Maryland's four-star 2016 quarterback and linebacker commits are both gone, swept up by Urban Meyer's recruiting machine at Ohio State. In one fell swoop, the Terps have officially lost their most important recruit in ages, Haskins, and a linebacker who figured to be crucial for DJ Durkin's defense for at least three years, or however long he remained in college until leaving for the NFL. Now, neither is coming to College Park.

Depending on your expectations for Maryland, this ranges from "really bad news" to "a catastrophe." The Terrapins were one of the worst-quarterbacked teams in FBS history last season, and fans had already tagged Haskins as a savior. Without him, the odds of Maryland winning a Big Ten title in the next five years go down sharply. With him at Ohio State, they're even closer to absolute zero than they already were. So it's an enormous blow.

Haskins is on Twitter. Jones is not. And that's probably a good thing, because a couple of idiots are are surely going to take the Haskins news and shred him for "not keeping his word." Haskins will face online harassment. This would be wrong no matter who Haskins is, but the fact that he's a teenage high school student makes it outrageously off base.

"Verbal commitments" aren't and shouldn't be real, and that's not the players' fault.

Haskins committed to Maryland eight months ago, while Jones did more than a year ago. Back then, Randy Edsall was Maryland's head coach, and neither player – particularly Jones – had quite the national profile he does today.

Of course, prospects can't actually give their signatures to schools until National Signing Day in February of the year of their enrollment, so everything up until then is totally non-binding. That's how it should be.

College football coaches, many times, are the most powerful men these high school athletes have ever met in their lives. Many of them are the best-paid public employees in entire states, and they run programs that bear more resemblance to presidential administrations than football teams.

When these coaches meet with high school players – usually 15, 16 or 17 years old – they promise a lot of things. The first thing they promise, oftentimes, is that they, the coaches, will stick around at the school for as long as the recruit is there. That's a load of crock, of course, as coaches can either be fired or bolt for other jobs in a heartbeat. Players don't have that luxury, as they become bound by restrictive NCAA transfer rules as soon as they set foot on campus.

Coaches also promise players other things. Maybe that's playing time at a specific position, or maybe it's a vow to run a specific offensive or defensive system tailored to that player's skill set. Maybe it's dangling scholarship offers for that player's friends from high school or a job offer for an old coach. College coaches have a million levers of power.

Coaches also want answers. They pressure recruits to give them verbal commitments as soon as possible, to demonstrate just how much they want to play for said coach's program. Some coaches, like Edsall, threaten to pull scholarship offers from any prospect who officially visits another school after giving a pressurized verbal commitment. (To his credit, it doesn't appear that Durkin has done this. It's a crumby thing to do.)

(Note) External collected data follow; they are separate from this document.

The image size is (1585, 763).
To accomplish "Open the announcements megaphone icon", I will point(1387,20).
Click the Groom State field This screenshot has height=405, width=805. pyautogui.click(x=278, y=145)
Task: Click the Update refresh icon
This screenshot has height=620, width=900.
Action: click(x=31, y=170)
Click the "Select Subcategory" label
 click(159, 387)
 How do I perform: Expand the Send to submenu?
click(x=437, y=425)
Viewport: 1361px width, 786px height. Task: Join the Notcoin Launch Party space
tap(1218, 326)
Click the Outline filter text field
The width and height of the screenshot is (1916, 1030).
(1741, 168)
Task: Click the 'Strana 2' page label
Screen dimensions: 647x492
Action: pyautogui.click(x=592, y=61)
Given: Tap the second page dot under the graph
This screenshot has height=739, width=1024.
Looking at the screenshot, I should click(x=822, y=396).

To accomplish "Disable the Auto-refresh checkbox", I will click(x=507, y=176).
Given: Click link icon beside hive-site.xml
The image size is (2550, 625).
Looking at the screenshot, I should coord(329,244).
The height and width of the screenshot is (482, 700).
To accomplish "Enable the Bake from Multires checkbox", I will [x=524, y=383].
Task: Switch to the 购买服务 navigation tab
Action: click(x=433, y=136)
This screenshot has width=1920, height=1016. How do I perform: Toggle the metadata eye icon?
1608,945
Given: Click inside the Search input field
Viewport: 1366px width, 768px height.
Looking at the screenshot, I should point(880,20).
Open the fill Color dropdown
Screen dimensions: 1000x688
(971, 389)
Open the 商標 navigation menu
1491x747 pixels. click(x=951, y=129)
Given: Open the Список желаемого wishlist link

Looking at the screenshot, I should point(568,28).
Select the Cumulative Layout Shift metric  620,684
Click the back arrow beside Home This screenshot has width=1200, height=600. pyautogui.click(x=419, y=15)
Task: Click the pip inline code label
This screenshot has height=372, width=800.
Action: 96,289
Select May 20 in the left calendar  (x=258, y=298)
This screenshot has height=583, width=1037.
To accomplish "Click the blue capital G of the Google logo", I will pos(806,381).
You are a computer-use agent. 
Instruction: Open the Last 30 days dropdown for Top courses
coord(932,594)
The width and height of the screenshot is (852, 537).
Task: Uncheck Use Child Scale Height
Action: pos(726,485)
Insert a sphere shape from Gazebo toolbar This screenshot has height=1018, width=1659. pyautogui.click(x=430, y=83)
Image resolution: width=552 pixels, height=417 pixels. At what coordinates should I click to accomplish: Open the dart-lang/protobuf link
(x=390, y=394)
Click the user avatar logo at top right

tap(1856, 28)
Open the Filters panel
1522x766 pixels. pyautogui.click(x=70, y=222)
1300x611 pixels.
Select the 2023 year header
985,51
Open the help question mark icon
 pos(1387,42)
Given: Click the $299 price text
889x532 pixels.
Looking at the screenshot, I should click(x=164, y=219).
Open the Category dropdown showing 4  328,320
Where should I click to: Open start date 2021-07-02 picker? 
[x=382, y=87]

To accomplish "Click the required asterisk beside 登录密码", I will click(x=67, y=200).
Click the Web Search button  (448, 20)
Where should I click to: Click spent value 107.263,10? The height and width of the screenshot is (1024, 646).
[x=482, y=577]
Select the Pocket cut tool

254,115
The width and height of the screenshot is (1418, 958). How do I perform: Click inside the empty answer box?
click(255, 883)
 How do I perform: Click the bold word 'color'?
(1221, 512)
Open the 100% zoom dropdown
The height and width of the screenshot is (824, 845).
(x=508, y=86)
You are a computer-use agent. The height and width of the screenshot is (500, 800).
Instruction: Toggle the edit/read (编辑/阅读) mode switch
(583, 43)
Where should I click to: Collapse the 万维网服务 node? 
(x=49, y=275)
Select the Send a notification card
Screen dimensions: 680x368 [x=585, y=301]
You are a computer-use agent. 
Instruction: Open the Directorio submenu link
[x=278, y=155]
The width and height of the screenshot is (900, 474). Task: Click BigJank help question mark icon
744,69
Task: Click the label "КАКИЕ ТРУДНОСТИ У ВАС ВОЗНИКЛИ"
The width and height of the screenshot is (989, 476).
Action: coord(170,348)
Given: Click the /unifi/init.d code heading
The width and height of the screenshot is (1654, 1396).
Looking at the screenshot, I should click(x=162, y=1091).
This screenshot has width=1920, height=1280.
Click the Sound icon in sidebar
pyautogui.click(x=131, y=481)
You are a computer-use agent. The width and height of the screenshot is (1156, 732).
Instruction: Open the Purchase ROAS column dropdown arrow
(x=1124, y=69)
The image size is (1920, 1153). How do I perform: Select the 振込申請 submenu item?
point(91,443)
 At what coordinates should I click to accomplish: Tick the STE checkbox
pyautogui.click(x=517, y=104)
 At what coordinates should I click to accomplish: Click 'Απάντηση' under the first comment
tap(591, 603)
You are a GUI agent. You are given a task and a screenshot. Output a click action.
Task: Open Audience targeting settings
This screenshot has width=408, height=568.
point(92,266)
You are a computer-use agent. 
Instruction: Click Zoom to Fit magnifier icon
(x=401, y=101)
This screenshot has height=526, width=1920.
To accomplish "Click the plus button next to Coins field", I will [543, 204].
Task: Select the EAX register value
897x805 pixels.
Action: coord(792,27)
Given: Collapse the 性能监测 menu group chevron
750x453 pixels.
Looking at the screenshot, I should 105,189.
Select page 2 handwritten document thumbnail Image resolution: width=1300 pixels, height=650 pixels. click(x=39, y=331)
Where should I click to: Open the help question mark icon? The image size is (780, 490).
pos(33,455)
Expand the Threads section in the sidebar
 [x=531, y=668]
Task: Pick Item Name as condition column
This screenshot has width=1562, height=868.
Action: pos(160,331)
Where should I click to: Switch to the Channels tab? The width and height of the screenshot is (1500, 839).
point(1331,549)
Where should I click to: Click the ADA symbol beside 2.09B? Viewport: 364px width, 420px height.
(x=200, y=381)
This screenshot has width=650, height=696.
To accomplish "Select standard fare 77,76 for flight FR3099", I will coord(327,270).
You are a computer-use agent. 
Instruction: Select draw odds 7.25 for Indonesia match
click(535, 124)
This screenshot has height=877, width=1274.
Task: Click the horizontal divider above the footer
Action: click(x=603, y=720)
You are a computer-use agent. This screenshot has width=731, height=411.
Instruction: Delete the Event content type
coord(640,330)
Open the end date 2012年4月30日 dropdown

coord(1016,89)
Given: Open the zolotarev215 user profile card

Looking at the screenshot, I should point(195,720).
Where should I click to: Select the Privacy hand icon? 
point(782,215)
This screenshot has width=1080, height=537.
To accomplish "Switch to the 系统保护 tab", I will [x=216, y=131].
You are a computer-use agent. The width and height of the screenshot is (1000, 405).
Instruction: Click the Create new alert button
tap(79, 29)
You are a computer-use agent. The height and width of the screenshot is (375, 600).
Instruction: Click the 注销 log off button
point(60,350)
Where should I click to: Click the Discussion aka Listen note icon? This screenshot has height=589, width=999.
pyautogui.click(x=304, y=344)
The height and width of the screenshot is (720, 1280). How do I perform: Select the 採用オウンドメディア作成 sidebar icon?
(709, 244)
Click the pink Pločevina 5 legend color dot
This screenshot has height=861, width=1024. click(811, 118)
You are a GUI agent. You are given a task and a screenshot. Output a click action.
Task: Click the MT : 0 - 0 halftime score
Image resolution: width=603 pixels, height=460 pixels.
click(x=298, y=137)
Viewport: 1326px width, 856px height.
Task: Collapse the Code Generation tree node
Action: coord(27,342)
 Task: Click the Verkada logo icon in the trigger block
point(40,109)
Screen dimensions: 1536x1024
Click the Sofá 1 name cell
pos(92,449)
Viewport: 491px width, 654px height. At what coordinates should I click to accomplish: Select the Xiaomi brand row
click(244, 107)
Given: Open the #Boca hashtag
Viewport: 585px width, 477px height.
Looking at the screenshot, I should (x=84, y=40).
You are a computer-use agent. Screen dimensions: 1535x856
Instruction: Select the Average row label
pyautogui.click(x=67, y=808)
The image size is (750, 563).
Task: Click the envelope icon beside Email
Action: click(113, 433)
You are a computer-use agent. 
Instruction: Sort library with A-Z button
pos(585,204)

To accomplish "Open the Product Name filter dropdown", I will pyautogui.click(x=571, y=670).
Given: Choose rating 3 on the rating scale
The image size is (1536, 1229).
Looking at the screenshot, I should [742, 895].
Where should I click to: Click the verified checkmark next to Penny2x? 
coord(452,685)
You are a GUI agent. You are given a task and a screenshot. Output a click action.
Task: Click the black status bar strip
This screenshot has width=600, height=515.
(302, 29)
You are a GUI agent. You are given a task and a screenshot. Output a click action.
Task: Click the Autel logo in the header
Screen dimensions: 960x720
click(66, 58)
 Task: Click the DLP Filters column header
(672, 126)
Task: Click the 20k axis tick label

It should surprise nobody that high school athletes, who've been pushed into making even the decisions they're most sure of at the time, can have second thoughts with the biggest decisions they've ever had to make in their lives.

It was probably hard for Haskins and Jones to decide on a college their first time around, and it was probably even harder to decide to leave that pledge behind to go somewhere else. But they're just players in a rigged game.